Dr. Fei-Fei Li: A professor at Stanford University, Dr. Li co-led the creation of ImageNet, a massive visual dataset that significantly advanced deep learning in computer vision. She’s also the co-director of Stanford’s Human-Centered AI Institute and founder of AI4ALL, promoting diversity in AI.
Dr. Yann LeCun: As a Chief AI Scientist at Facebook and a professor at NYU, LeCun’s contributions to convolutional neural networks (CNNs) have been pivotal. His work has laid the foundation for many modern computer vision applications.
Dr. Jitendra Malik: Affectionately called the “Godfather of Computer Vision,” Malik’s work at UC Berkeley has spanned several areas, including object recognition and 3D reconstruction. His papers have been foundational texts for students and researchers.
Dr. Andrew Zisserman: Based at the University of Oxford, Zisserman’s expertise in multiple-view geometry and deep learning for vision has influenced countless projects and applications, from 3D scene understanding to video search.
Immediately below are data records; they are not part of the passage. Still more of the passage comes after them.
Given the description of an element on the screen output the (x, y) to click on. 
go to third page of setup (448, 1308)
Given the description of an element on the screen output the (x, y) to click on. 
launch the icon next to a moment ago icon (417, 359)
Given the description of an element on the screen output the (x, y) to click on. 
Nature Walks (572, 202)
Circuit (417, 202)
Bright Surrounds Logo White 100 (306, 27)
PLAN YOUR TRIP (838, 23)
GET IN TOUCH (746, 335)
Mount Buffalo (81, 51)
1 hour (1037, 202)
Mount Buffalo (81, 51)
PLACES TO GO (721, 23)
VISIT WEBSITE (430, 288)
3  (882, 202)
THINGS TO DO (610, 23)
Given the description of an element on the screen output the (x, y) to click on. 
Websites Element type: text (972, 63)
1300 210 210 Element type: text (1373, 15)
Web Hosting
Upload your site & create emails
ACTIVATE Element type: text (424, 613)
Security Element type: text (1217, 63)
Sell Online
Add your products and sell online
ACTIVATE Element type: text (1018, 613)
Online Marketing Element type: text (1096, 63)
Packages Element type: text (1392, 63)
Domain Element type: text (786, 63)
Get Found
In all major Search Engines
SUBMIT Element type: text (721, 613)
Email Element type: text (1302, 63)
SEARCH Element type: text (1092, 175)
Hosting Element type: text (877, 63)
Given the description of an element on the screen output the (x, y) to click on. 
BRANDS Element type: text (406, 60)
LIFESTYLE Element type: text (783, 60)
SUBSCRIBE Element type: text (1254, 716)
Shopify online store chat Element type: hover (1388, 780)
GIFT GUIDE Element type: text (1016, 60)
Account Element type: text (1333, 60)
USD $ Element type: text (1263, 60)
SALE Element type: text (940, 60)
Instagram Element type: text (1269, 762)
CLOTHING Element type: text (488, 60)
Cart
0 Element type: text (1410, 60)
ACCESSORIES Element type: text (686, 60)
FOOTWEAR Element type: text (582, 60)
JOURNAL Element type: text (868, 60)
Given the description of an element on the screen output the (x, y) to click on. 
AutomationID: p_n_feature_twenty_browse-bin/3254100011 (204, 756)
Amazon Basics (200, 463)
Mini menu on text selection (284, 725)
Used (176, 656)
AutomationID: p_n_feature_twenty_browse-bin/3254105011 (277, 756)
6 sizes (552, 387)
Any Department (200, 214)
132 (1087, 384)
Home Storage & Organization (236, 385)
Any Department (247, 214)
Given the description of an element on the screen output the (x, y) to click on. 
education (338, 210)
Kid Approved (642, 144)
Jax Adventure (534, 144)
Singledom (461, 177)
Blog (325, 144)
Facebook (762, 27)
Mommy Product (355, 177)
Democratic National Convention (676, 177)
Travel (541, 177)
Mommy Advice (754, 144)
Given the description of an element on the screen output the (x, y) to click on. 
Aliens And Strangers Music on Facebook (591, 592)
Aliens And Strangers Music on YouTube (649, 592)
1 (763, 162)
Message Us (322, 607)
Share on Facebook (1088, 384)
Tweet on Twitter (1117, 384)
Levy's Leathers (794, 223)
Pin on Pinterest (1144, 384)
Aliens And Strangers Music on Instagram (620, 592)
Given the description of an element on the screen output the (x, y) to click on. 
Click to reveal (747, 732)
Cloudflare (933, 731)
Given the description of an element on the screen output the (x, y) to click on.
Dr. Alexei Efros: Also at UC Berkeley, Dr. Efros explores the blend of computer graphics with computer vision. His work on texture synthesis, image translation, and unpaired image-to-image translation using CycleGANs is renowned.
Dr. Antonio Torralba: As a professor at MIT and director of the MIT-IBM Watson AI Lab, Torralba’s research interests encompass computer vision, machine learning, and human visual perception, bringing a holistic perspective to vision problems.
Dr. Kristen Grauman: Located at the University of Texas, Austin, Grauman’s work has delved into object recognition and scene understanding. Her more recent research also explores the potentials of first-person or “egocentric” vision systems.
Dr. Silvio Savarese: A professor at Stanford, Dr. Savarese specializes in computer vision and robotics. His work focuses on visual learning, including how machines perceive, interpret, and interact with the world.
Dr. Abhinav Gupta: Associated with Facebook AI Research and CMU, Gupta’s research bridges computer vision, robotics, and machine learning. His work often revolves around the understanding of visual data in relation to physical properties and interactions.
Dr. Olga Russakovsky: An assistant professor at Princeton, Dr. Russakovsky played a vital role in the ImageNet Large Scale Visual Recognition Challenge. Her focus on democratizing AI and ensuring fairness and inclusivity in AI/Computer Vision has made her stand out.